For clinical trials investigating drugs or devices, the FDA dictates that the trial must be registered within 21 days of the first subject enrolled and results should be reported within one year of completion of the study.
Dr. Berg discussed possible conflicts that may arise when a principal investigator interested in enrolling patients on his or her trial is also the patient’s treating physician; this potential conflict should be acknowledged and discussed with the patient. Other sources of conflict of interest include monetary gain. NIH dictates that equity or payments greater than $5,000 may have the potential to influence research and therefore should be disclosed. Management strategies to avoid unnecessary influence on research include public disclosure, independent review, modification of research plan and/or participation, and divestment strategies, if necessary. Finally, fame may also be a source of conflicts of interest, in rare cases driving investigators to conduct unethical behavior including plagiarizing or falsifying data.
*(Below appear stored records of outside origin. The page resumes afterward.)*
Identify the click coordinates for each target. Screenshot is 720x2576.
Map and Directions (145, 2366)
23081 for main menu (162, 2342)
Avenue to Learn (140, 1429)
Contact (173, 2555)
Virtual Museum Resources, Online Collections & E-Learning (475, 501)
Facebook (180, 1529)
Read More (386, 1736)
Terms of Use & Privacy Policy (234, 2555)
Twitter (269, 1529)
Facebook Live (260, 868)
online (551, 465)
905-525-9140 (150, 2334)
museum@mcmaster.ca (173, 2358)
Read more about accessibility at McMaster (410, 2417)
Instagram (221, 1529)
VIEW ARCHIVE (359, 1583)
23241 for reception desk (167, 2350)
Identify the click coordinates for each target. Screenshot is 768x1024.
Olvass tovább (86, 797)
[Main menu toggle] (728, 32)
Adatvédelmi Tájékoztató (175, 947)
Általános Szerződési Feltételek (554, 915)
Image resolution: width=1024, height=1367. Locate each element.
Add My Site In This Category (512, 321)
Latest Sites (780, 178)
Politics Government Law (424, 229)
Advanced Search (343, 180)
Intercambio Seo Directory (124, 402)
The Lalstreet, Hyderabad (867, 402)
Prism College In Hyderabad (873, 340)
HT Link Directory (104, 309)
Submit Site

In summary, it is the responsibility of the principal investigator to ensure consent and scientific conduct and to communicate results with utmost integrity and in accordance with NIH rules and federal laws.
Authored by Jad Chahoud, MD, The University of Texas MD Anderson Cancer Center, Houston, Texas, USA
Dr. Berg discussed PI responsibilities, conflict of interest, and IRB issues. First she dissected the PI responsibilities: obtaining IRB approval; conducting the investigation according to IRB-approved protocol and applicable federal, state, and institutional regulations; controlling all drugs/devices under investigation; protecting the rights, safety, welfare of subjects; analyzing data; and reporting results. It is important for a PI to understand the role of the IRB, including review and approval of research in human subjects, requiring modifications to a study, review of informed consent procedures, and continuing review of the study. The IRB also possesses authority to observe consent process and research. Therefore, it is helpful to know the criteria for IRB approval: 1) The PI should assure that the risks to subjects are minimized and reasonable relative to benefits. 2) An informed consent is sought and signed that includes details about the research conducted, procedures involved, risks, benefits, and alternatives. 3) Subject selection is equitable. 4) Provisions are made for data and safety monitoring and protection of confidentiality. 5) Safeguards are in place for vulnerable subjects.
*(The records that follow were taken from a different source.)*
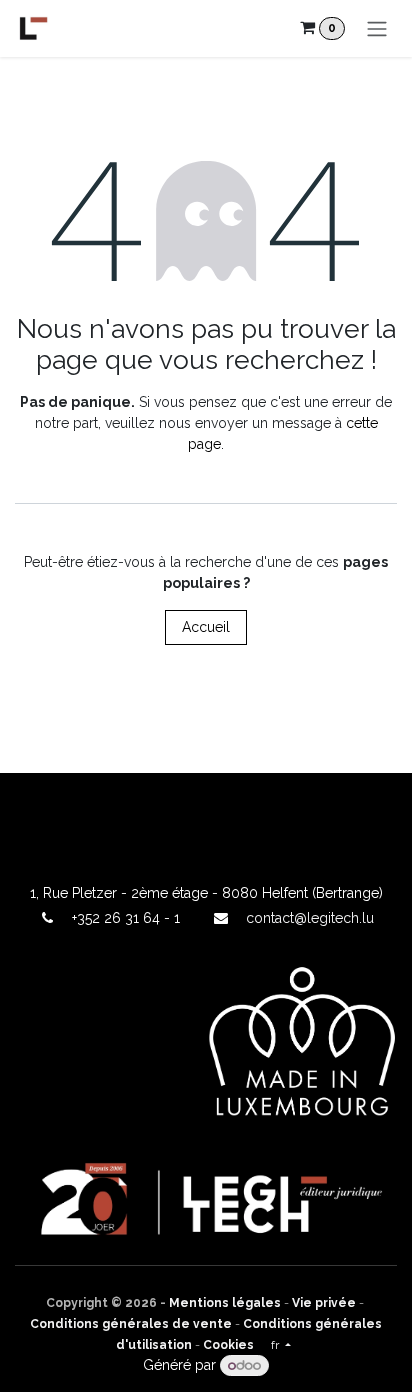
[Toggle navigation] (377, 28)
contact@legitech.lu (310, 918)
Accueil (206, 627)
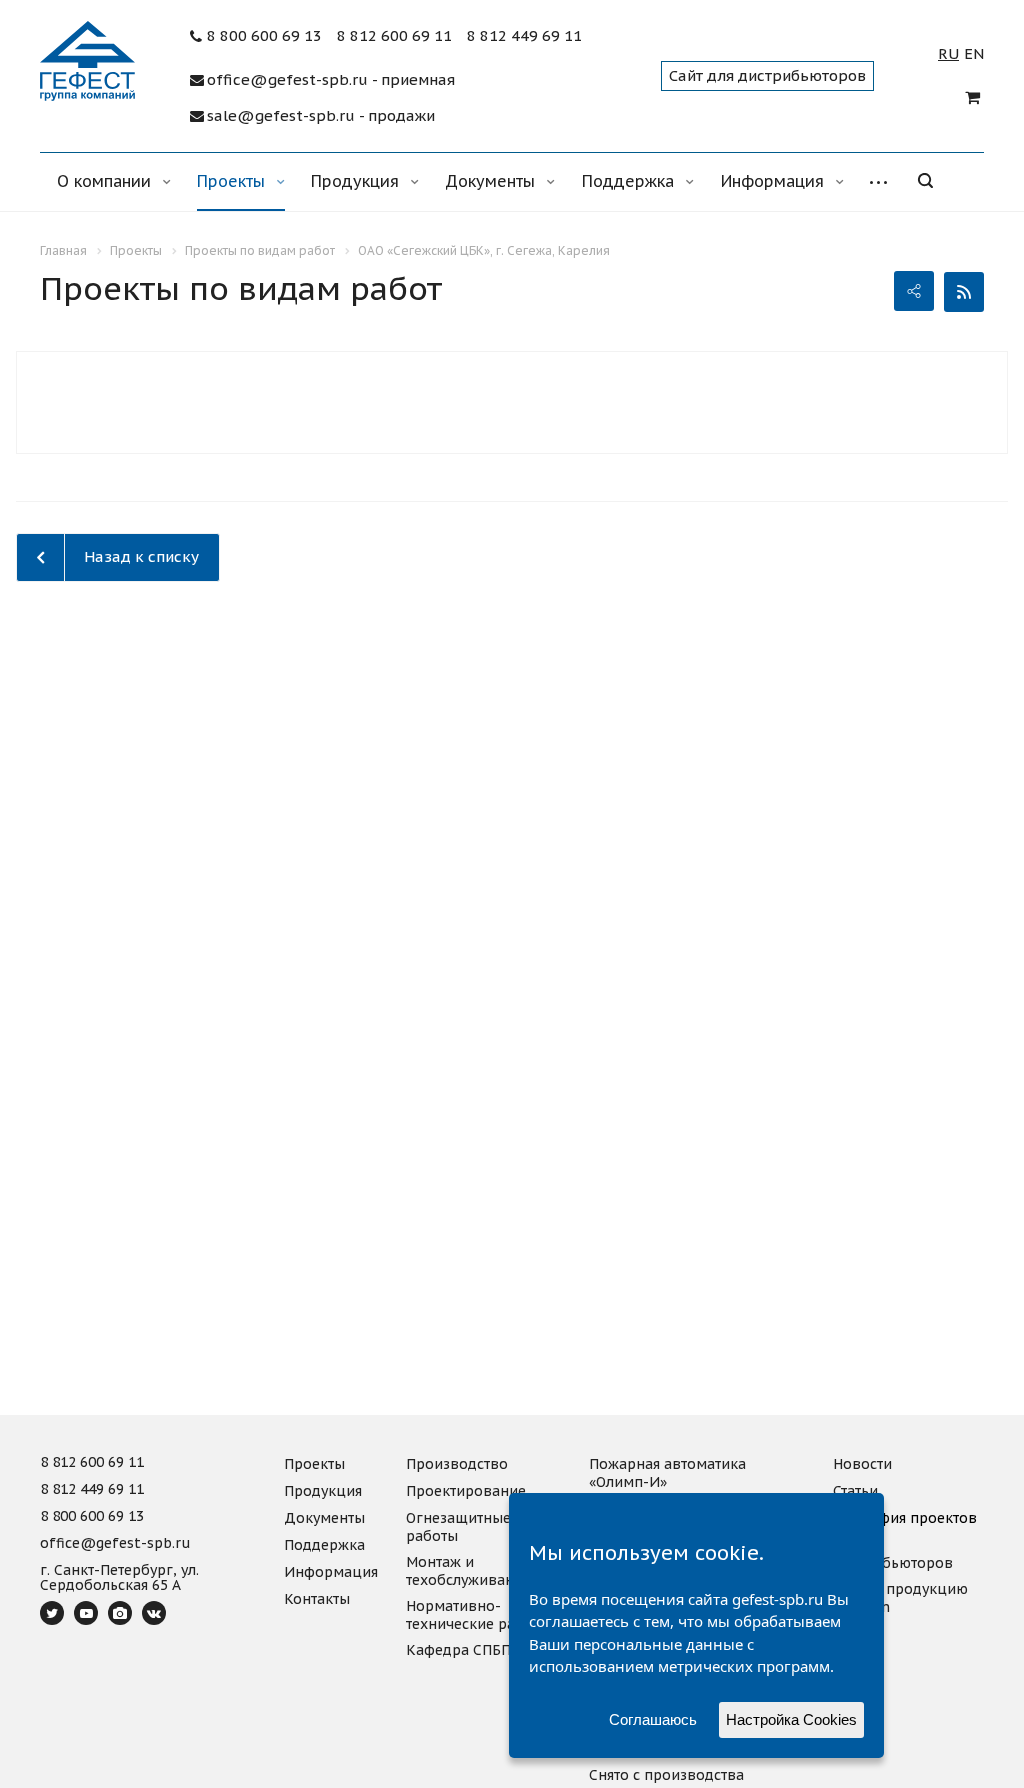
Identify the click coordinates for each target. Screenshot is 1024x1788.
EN (974, 54)
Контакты (317, 1599)
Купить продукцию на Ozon (900, 1598)
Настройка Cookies (791, 1719)
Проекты (233, 181)
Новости (862, 1464)
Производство (457, 1464)
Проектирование (466, 1491)
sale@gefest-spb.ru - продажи (321, 116)
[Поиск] (940, 181)
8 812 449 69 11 (524, 36)
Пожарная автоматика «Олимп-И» (667, 1473)
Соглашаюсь (653, 1719)
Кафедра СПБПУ (463, 1650)
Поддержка (630, 181)
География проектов (905, 1518)
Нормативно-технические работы (478, 1615)
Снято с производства (666, 1775)
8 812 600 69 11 (394, 36)
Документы (492, 181)
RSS (964, 292)
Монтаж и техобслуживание (468, 1571)
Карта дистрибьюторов (893, 1554)
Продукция (357, 181)
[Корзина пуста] (974, 97)
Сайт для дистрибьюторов (767, 75)
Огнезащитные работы (458, 1527)
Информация (775, 181)
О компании (106, 181)
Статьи (855, 1491)
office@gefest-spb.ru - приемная (331, 80)
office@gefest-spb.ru (115, 1544)
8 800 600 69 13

Ideally, there would be no conflict of interest that could push the clinician researcher to part ways with his or her responsibilities; however, we all may face situations in which our decisions will differentially affect the study. There are three situations that may impact the decision of a physician researcher, thus creating a conflict of interest; these are 1) role 2) fortune and 3) fame. The importance of the first category is that both the physician and the patient should understand that the primary role of the physician researcher is to advocate for his patient, not the study that he is part of. This is best highlighted in the NIH guidance of informed consent for gene transfer research: “Your physician is a researcher in this study. As a researcher in this study, he/she is interested not only in your health and well-being, but also in the results of this study. It is possible that sometimes these two goals may conflict with one another." The second category of conflicts of interest is those financially-related, either as perceived conflicts or real conflicts. The NIH defines significant financial conflict as any remuneration, including equity interest, greater than $5,000 in the twelve months preceding disclosure. It is important to know the typical management strategies, including public disclosure, monitoring by independent reviewers, modification of the research plan, disqualification from participation, and/or divestiture/severance of relationships.
In summary, it is important to identify temptation and potential conflicts of interest and to know the relevant regulations and local policies. When in doubt or not—ask.